Gene therapy: Duchenne muscular dystrophy soon healed?
Researchers of the Faculty of Medicine of the Université Laval have just demonstrated that it is possible to repair the defective gene at the origin of Duchenne muscular dystrophy, a hereditary disease that strikes a boy out of 3,500.
Duchenne muscular dystrophy causes progressive degeneration of the muscles which, beginning in early childhood, usually leads to death of the patient before the age of 25 years. It is caused by mutations that affect a protein called dystrophin. These alter the normal nucleotide sequence of the gene of this protein and stop the synthesis.
Professor Tremblay's team has partnered with Cellectis, a specialized firm, to design meganucleases, enzymes capable of recognizing and extracting mutated regions of the genome of people with Duchenne dystrophy. In in vitro assays, researchers introduced genes encoding different meganucleases into human muscle cells.
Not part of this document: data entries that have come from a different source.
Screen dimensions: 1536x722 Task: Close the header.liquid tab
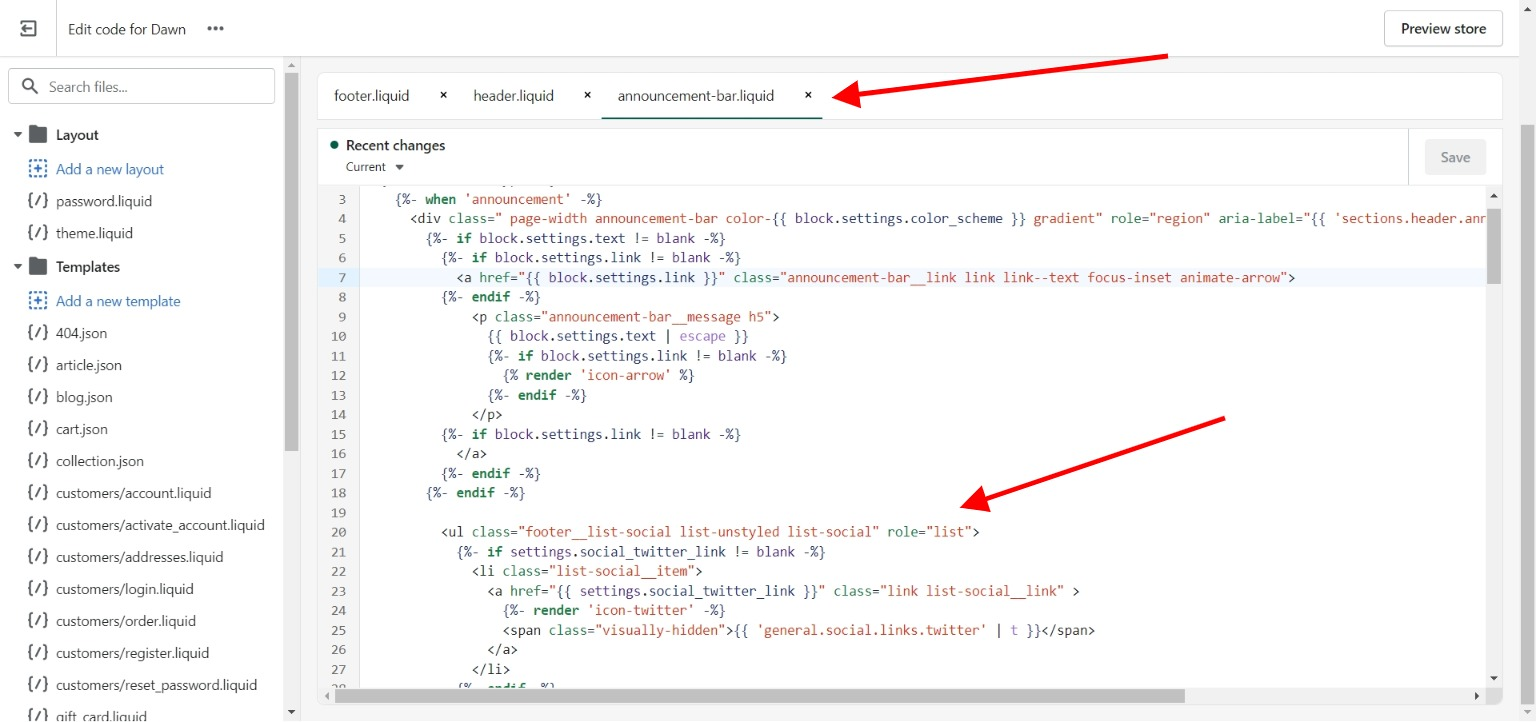click(x=587, y=95)
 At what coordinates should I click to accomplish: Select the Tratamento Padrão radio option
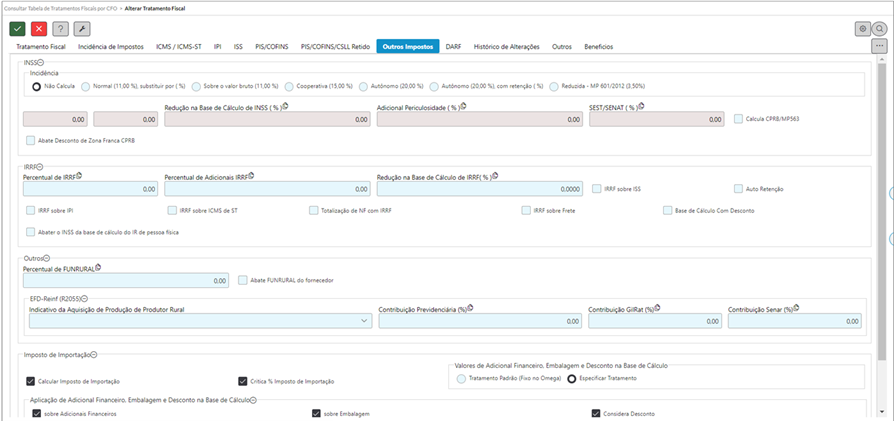[x=461, y=379]
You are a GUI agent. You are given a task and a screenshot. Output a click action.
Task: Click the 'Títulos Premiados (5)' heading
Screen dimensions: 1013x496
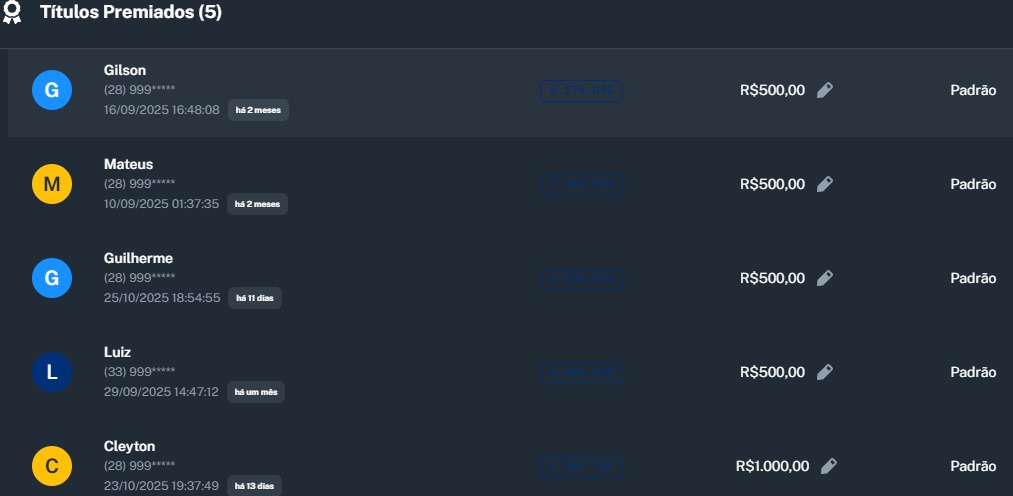pyautogui.click(x=131, y=13)
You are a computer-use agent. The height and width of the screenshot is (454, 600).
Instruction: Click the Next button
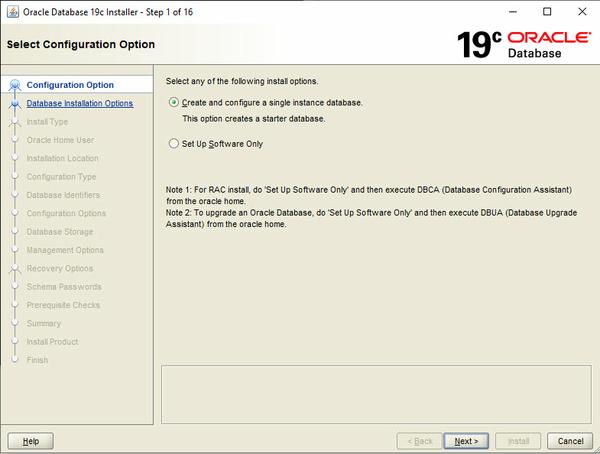pos(465,441)
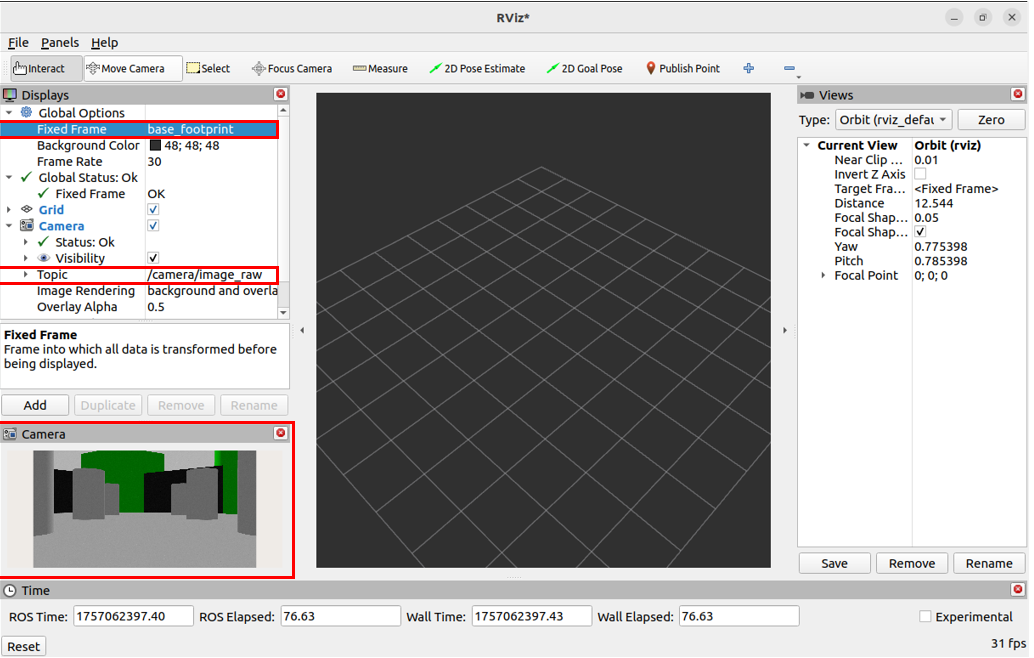Open the Panels menu

(59, 42)
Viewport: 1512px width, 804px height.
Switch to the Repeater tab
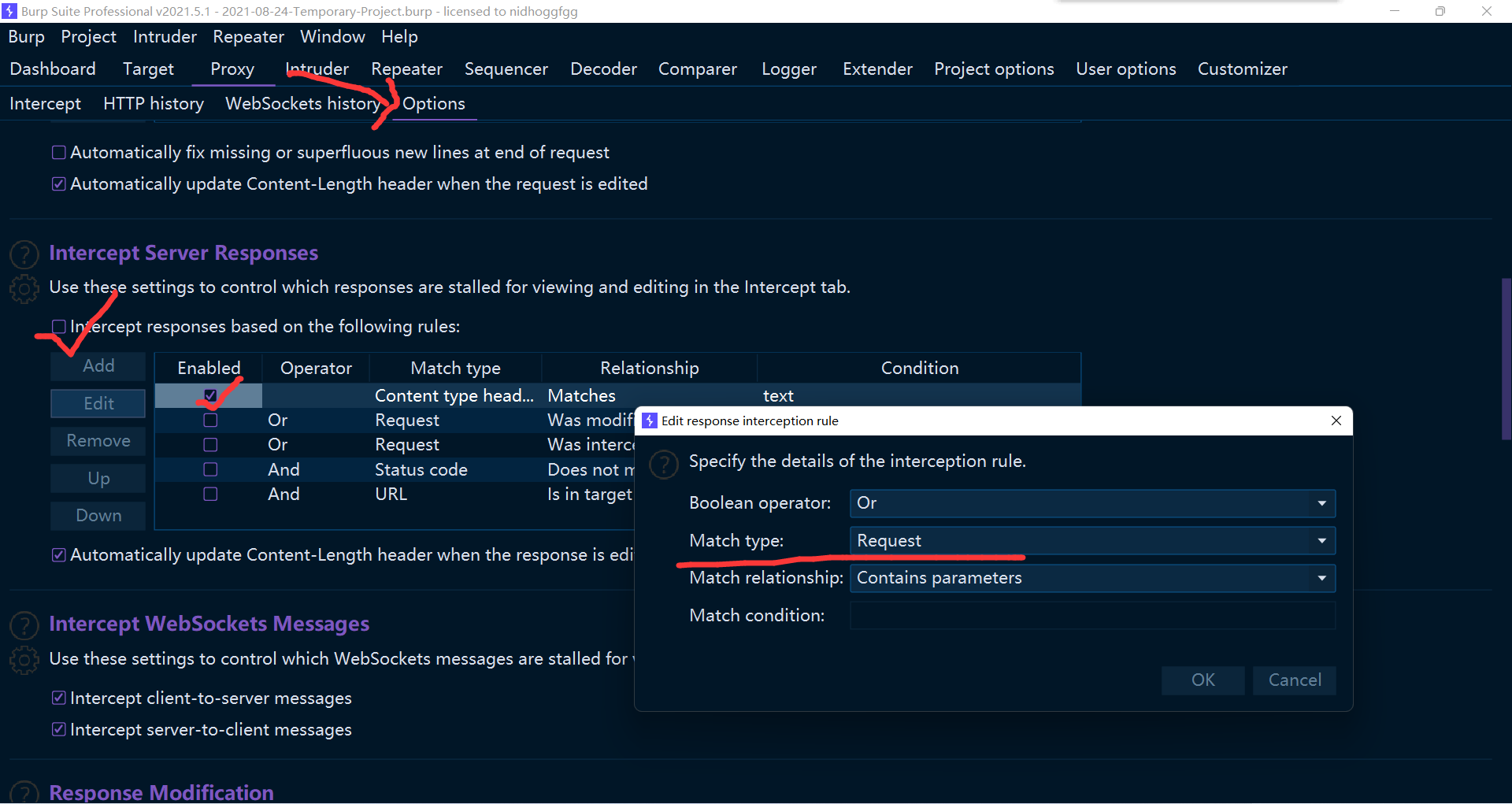406,69
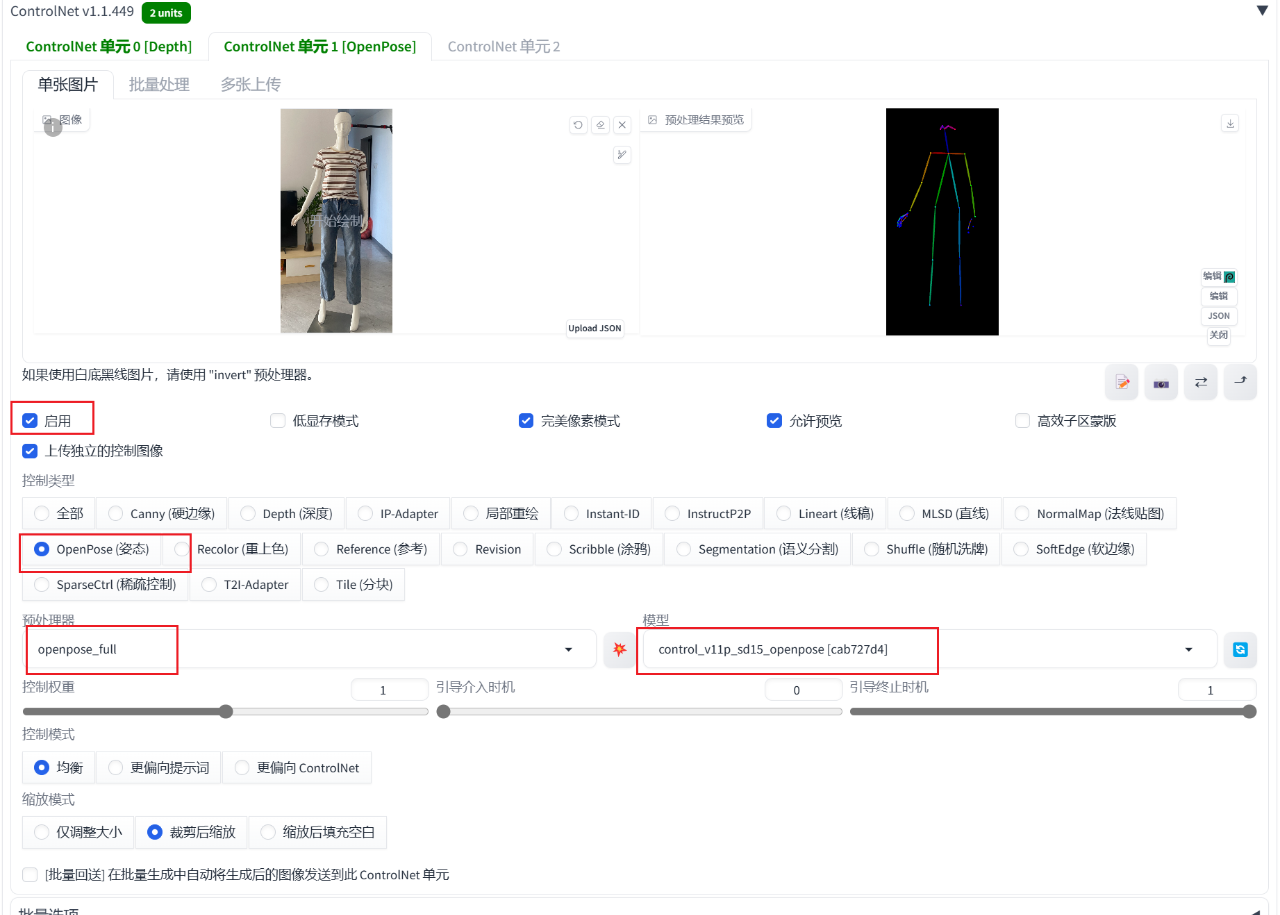Click the explosion icon to run the preprocessor

coord(620,649)
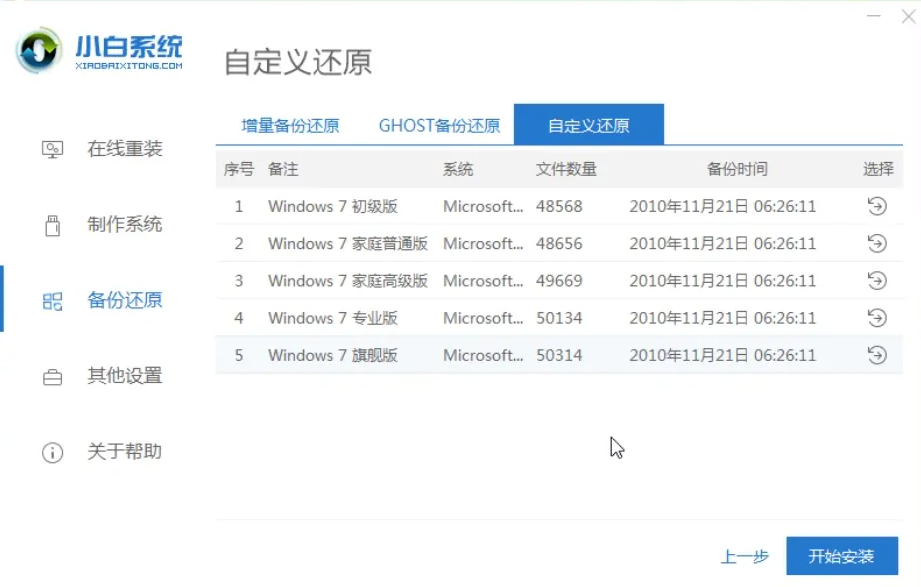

They repeated the in vivo experiment with mice carrying the mutation that causes the disease. Both sets of tests have shown that these meganucleases can lead to a restoration of the normal nucleotide sequence of the dystrophin gene and its expression in muscle cells.
There are still several steps to take before considering the use of this approach in humans, warns Professor Tremblay. It will first be necessary to demonstrate in laboratory animals that it is possible to directly introduce a meganuclease into muscle cells and that the synthesis of dystrophin may result. "It will probably take two to three years to get there," says the researcher. "Subsequent phases, including testing on human subjects, could take even longer," he concludes.